We create custom high quality and functional web applications for small to large companies throughout Australia.
The first step to building a web application is to find out what it is that you want the web application to achieve. What do you want it to be able to do? What problems should it solve?
This is important because this is the overall goal that we are working towards. A custom web application can be created to solve this.
If your goal is to improve workflow and productivity, then we can create an application that structures the workflow, identifies any weak areas and allows your team to work more productively.
You may want to increase your branding and/or client interaction. In this case we can create a web app in the form of a client portal to allow your clients to connect with your organisation to perform specific functions such as ordering, helpdesk ticketing, return authorisations, loyalty member benefits, and more.
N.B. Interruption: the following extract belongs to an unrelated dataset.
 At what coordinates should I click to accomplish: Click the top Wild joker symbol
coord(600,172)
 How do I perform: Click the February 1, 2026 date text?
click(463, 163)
Once we know what the goal of the web app is, we can work out what features to include in the application and how things will function. These features and functions can be broken down into the following:
Required Features Useful Features Optional Features
Required features are those things that are absolutely necessary in order to achieve your goals. Useful features can make life easier and make the system more efficient. While optional features are luxuries that are nice to have, but the system will still work without them.
Most web applications will utilise a database in one way or another. This is where and how the data will be stored. Generally this will be SQL (Structured Query Language.) Having the right database architecture will ensure that the web application works effectively and fast.
The design of the user interface (or UI) is important and should take into account user-friendliness and how easy and effective it is to use. Depending on the type of web app that you are after, the design and how the system looks may or may not make a difference for marketing. If it is used just by staff members, then it does not matter how it will look for customers because they will never see it. However, in this example, it should be designed with the staff members in mind. A good design will reduce the amount of training required or negate it completely in order to use the new system.
The "Front-End" or "Client-Side" of the web application is what you will see as a user. This is generally the user interface (or UI) and consists mainly of the visual elements including the presentation of data and input sections.
The "Back-End" or "Server-Side" of the web application is what you don't see. These are the things that occur behind-the-scenes and is what powers the web application in order for it to work.
Both of these areas are important and go together to make the web application.
The majority of testing will be performed during development itself. Once the web application has been completed, there may need to be some more testing done to ensure that all works as expected. You can also use this testing stage for training on how to use the new system as user mistakes generally have no real consequences. Any user mistakes can also help towards improving the front-end to avoid those mistakes in the future.